From a historical perspective, large particle-accelerator facilities entered the scientific arena as grand instruments that enabled us to understand the fundamental workings at the heart of matter. Ever since Ernest Orlando Lawrence’s invention of the cyclotron in 1930, we have witnessed the scientists’ obsession with increasingly higher-energy particle beams to probe deeper into the nucleus, the nucleons and the elementary particles to understand the fundamental forces and processes at work. The result has been a scientific culture and sociology that defined the so-called “big science”, with numerous spin-off benefits to society at large (such as large international collaborations and information networking via the creation of the World Wide Web). On the flip side, however, the economics, sociology and politics relevant to the envisioned next big accelerator facility addressing the frontier of particle physics are daunting to the point of paralyzing the field and driving its artisans – especially accelerator scientists – to extinction.

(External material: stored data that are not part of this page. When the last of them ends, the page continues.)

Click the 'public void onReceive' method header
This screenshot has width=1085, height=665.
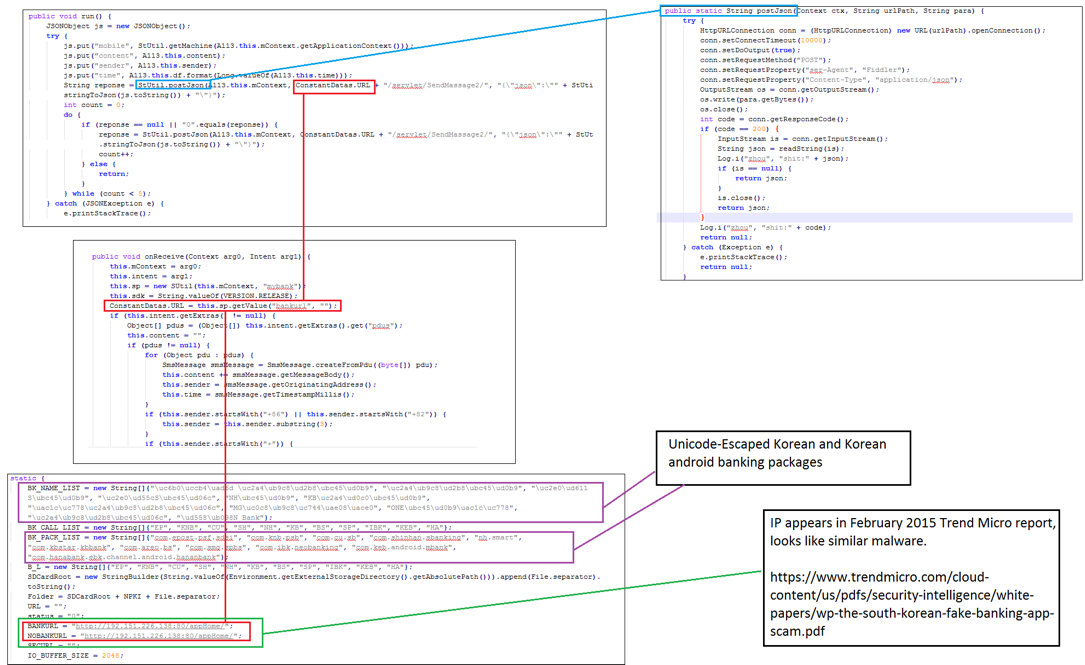[200, 257]
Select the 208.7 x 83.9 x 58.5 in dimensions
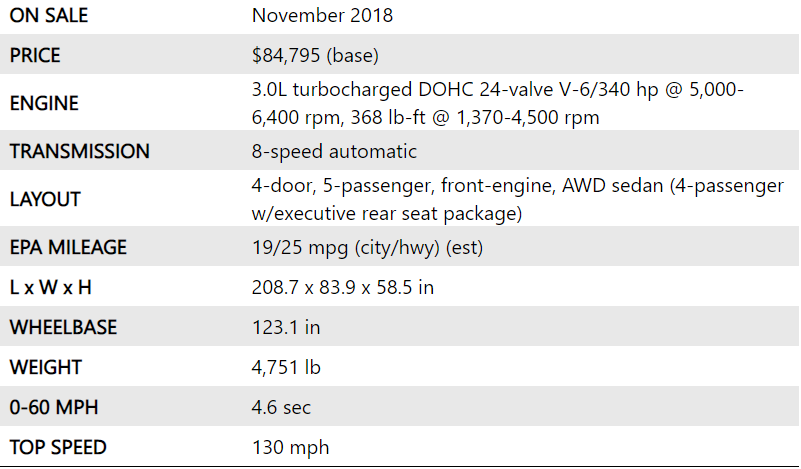The width and height of the screenshot is (801, 469). coord(343,288)
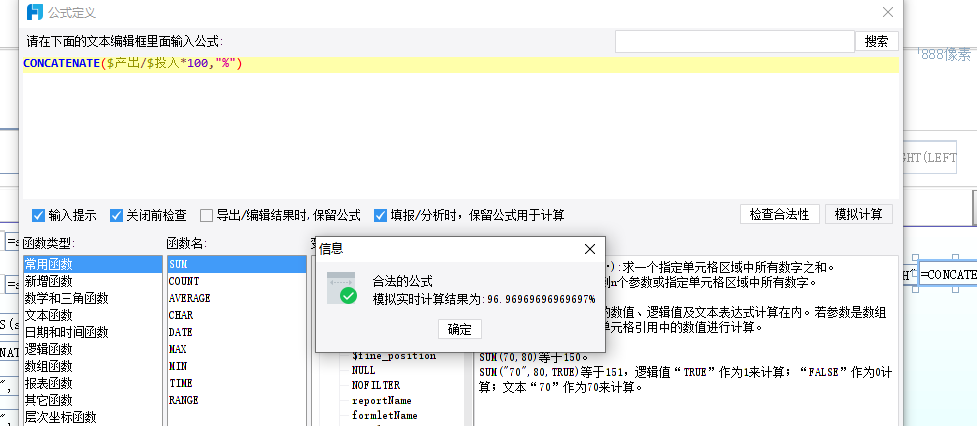Click the FineReport logo icon in title bar
The height and width of the screenshot is (426, 977).
[x=34, y=12]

The value of accelerator science and technology is not limited to high-energy physics; witness the flourishing of accelerator-based synchrotron radiation sources worldwide that serve a much broader scientific community. While the energy of speed-of-light particles is an important parameter that determines the resolution with which we can see things in the microscopic world (whether using the particles directly or using the synchrotron radiation they generate when bent in a magnetic field), the intrinsic value of a particle beam goes far beyond its mere energy. It provides bursts of energy in suitably packaged pulses in space and time that have critical applications in today’s emerging sciences of the nano- and bioworld. Such critical characteristics as the brightness, time structure, spatial dimensions, polarization, coherence, simultaneous and concurrent use of synchronized multiple light and particle beams are all important factors that can be tailored to address many relevant fundamental scientific issues of our times. And a careful examination shows that indeed it is possible to conceive affordable mezzo-scale unique accelerator facilities that can produce creative space-time patterns of particle and/or wave energy to address specific issues that cannot be done otherwise.

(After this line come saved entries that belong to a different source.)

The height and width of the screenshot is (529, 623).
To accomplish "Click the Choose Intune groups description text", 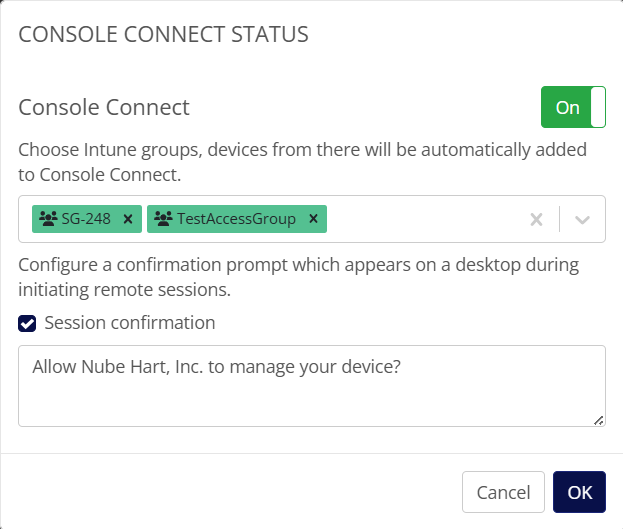I will (x=302, y=162).
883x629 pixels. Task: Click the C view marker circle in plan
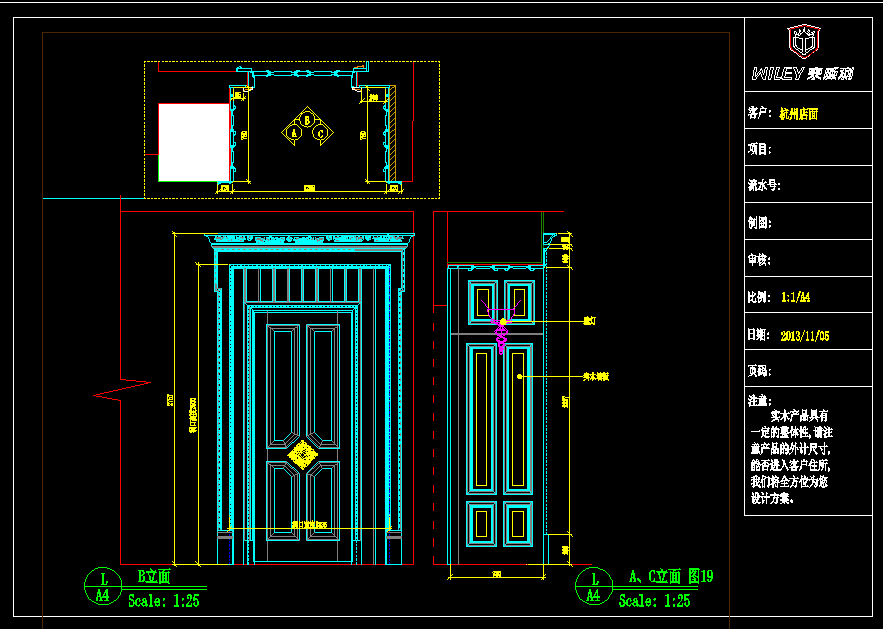point(321,132)
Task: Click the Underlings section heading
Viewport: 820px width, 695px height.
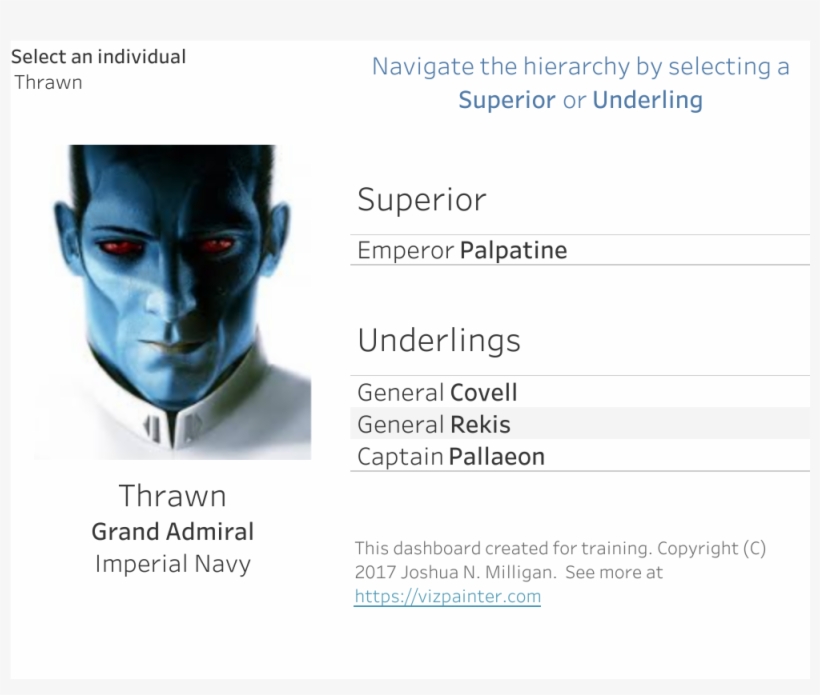Action: pyautogui.click(x=439, y=341)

What are some of the critical issues in nano- and biosciences today? The nanoworld is concerned with designing microscopic structures on a nanometre scale atom-by-atom and understanding the properties of these intermediate structures – made naturally or in the laboratory – which exhibit classical and quantum behaviour in a special and peculiar way. The relevant space dimensions are micrometres to nanometres, and the timescales for fundamental processes in the nanoworld range from picoseconds for vibrational electronic phenomena to femtoseconds for collective surface atomic nucleus motion and attoseconds for truly quantum single atomic phenomena. The bioworld is concerned with larger biomolecules where the energy transfer and topological deformations within the longer, functional biomolecules, such as proteins, demand suitable bursts of energy to initiate the energy-transfer mechanisms and ultrashort pulses to probe and image the molecules while still in a functional state, before being destroyed by the pulsed energy of the beam. An electron beam of up to a few giga-electron-volts in particle energy can be manipulated to produce pulses of electromagnetic waves from a picosecond to an attosecond in duration, and focused from a few micrometres to a few nanometres with wavelengths that can probe atomic motion. Such modest practical accelerator facilities are clearly possible for accelerator science and technology today. As an example I can only point to the exciting possibilities now opening up with various energy-recovered linear-accelerator concepts, short wavelength, high-power and high-brightness free-electron lasers, and various ultrashort/ultrafast pulse-production and slicing techniques actively pursued at major laboratories (such as DESY, PSI, Daresbury, Spring-8, Jefferson Lab, Cornell, Berkeley, SLAC, BNL and ANL).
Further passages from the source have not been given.